[[ Excerpt provided open ]]

The customers pay for their papers at the store and the store receives a bill for the papers each month.
Thirty-one DC-U carriers go door-to-door delivering papers to homes on foot each day. Substitute carrier Marilyn Plott, who has been delivering papers at the DC-U for 10Â years, accompanied me as I walked to deliver papers to nearly 50 homes on the north end of Upper Sandusky.
“I got started by helping my grandson deliver his papers and I just stuck with it,” said Plott, a lifelong Upper Sandusky resident. “It gets me out of the house to do a little bit of walking and in the summer, I get to talk to a lot of people that I normally don’t see.”
Over the years, Plott said she has done every route. Like Nelson, Plott also did not need a list to remember which houses to deliver to and where on the property to put the paper.
“I don’t remember the address; I remember the people,” Plott said. “I’ve lived here all my life and I just know who lives where.”
While the weather was nice that day, Plott said winter is the toughest time of the year for delivery.
“The year before last, there was snow piled up high and we had to climb through it to deliver the papers,” Plott said. “There’s ice on a lot of porches and you have to be careful. I did fall down a few times.”
Subscribers can help the carriers by keeping their walkways shoveled and putting down salt to melt the ice to make it easier to walk to and from the houses to deliver the papers.
Nelson said subscribers also can help motor route drivers by being patient when the weather is bad.
“Winter is harder because it takes us a lot longer,” Nelson said. “We’ve got snow and ice to deal with. There’s ice on the roads and we have to drive slower. A lot of the times the back roads, they don’t plow them so we have to take our time, but sometimes people get angry when they get their papers late.”
In talking with the carriers and drivers, I learned that patience can go a long way to help make their jobs a lot easier no matter what time of year it is. The papers are supposed to be delivered by 5 p.m. each day, but on some occasions, that is impossible.
“One day, I had the paper there by 4:55 and the lady was calling the office (to complain),” said 10-year-old carrier Josef Gallegos, who delivers papers after school each day.
Joseph’s 13-year-old sister Mercedez also delivers papers. Both deliver two routes each day with help from their mother and grandmother.

[[ Excerpt provided closed ]]
[[ Supplied material open ]]

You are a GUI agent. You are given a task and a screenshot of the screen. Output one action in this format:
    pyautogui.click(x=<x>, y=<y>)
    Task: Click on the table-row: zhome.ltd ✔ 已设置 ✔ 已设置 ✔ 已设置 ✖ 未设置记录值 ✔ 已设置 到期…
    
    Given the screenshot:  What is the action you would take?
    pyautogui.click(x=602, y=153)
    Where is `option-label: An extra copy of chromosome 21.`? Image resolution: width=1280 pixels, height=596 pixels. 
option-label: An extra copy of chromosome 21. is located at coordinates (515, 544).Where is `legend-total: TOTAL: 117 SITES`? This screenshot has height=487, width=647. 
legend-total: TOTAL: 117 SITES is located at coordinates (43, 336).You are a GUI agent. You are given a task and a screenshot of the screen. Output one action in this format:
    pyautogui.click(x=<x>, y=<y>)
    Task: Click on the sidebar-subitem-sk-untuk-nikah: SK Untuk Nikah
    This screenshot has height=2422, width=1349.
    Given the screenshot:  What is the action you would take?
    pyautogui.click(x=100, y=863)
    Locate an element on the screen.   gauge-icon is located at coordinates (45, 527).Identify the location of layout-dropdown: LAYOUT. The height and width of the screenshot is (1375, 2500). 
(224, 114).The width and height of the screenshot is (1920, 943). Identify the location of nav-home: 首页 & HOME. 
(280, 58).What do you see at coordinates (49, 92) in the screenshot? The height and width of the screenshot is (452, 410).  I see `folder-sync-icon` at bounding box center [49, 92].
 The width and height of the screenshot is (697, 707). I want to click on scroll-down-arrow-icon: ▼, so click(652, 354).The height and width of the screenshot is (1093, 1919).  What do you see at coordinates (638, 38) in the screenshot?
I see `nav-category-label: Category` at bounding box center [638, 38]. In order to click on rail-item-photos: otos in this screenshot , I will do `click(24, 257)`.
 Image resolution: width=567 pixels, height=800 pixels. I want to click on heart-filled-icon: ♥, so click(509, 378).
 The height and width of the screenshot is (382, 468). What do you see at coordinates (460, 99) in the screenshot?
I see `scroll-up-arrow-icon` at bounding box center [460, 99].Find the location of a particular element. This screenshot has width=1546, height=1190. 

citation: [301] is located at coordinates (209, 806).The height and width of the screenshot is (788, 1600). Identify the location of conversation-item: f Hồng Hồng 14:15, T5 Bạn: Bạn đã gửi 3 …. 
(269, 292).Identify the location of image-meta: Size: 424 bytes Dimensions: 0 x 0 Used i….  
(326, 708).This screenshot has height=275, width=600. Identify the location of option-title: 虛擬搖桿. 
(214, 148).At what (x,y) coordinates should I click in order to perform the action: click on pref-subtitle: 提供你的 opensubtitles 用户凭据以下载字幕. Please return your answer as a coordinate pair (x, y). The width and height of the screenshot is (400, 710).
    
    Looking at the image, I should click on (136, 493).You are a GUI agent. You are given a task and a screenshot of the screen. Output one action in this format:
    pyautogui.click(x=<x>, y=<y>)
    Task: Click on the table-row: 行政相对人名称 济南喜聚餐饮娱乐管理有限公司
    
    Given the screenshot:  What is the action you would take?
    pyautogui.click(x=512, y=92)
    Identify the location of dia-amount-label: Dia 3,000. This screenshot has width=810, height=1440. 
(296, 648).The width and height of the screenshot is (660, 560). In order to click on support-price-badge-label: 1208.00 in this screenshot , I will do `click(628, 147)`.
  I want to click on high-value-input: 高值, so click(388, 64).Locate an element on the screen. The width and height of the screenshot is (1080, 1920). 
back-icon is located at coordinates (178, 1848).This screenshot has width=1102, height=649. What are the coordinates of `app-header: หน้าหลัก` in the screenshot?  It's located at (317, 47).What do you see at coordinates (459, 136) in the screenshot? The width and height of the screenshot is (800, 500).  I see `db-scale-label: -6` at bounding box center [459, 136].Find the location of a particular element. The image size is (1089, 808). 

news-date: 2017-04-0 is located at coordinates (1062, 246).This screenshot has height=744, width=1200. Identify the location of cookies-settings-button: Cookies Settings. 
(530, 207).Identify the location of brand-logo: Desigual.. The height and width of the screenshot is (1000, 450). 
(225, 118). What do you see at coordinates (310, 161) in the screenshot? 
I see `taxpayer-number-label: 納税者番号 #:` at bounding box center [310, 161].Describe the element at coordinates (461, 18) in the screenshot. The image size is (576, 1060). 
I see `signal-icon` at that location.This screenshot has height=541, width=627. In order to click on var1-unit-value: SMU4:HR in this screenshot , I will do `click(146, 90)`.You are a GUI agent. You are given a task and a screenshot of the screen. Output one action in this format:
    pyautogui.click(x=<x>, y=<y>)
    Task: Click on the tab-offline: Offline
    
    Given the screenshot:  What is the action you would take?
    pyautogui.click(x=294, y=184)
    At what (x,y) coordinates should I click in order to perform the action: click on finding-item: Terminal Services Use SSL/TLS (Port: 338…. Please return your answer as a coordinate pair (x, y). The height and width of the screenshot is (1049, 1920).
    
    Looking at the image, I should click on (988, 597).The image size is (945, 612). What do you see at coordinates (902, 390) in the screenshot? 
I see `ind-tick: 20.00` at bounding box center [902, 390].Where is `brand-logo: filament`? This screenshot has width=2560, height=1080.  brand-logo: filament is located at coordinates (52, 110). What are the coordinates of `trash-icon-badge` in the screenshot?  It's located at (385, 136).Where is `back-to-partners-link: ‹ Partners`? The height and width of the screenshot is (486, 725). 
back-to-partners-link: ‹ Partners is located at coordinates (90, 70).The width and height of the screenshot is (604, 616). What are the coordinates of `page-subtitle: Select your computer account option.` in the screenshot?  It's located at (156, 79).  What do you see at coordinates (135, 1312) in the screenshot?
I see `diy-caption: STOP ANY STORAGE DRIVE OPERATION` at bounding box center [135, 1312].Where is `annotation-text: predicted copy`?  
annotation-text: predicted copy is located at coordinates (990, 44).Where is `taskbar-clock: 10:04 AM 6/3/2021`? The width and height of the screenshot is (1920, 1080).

[[ Supplied material closed ]]

#### [Directions for this task]
Resume the article on newspaper carriers in Upper Sandusky, writing the paragraphs that would follow its last sentence.

#### [Reply]
“People need to understand that some of the kids have a couple of routes and they have to go to school first,” mom Lisa Gallegos said.
Nearly two months ago, a mistake at the printer caused the papers to have to be reprinted. They did not arrive at the DC-U office until 3 p.m., making a lot of customers angry.
“We got all the papers delivered, but there was just no way we could have them there by 5 o’clock,” motor route driver Nora Connolly said.
Both the motor and foot carrier routes have their own unique challenges. The hardest part was the walking, but Plott drove to different neighborhoods, parking in a central location before walking door-to-door with me to make deliveries.
I enjoyed talking to the subscribers, some of which were surprised to see me walking up to their front door.
“Are you delivering papers now?” North Eight Street resident Ron Miller asked with a smile as I handed him his paper on his front porch.
Plott and I where delivering for regular carrier Ashley Leightey. Miller said he is pleased with the teenager’s service.
“She is really good,” Miller said of Leightey. “She does an excellent job.”
Subscribers seemed to really appreciate having the paper delivered to their homes.
“It’s really nice when you can just open up the front door and your paper is right there,” North Eighth Street resident Jane Clabaugh said.
Delivering papers was a unique experience. DC-U Distribution Manager Connie Sheets asked if I wanted my own route. I think I’ll stay behind the desk for now.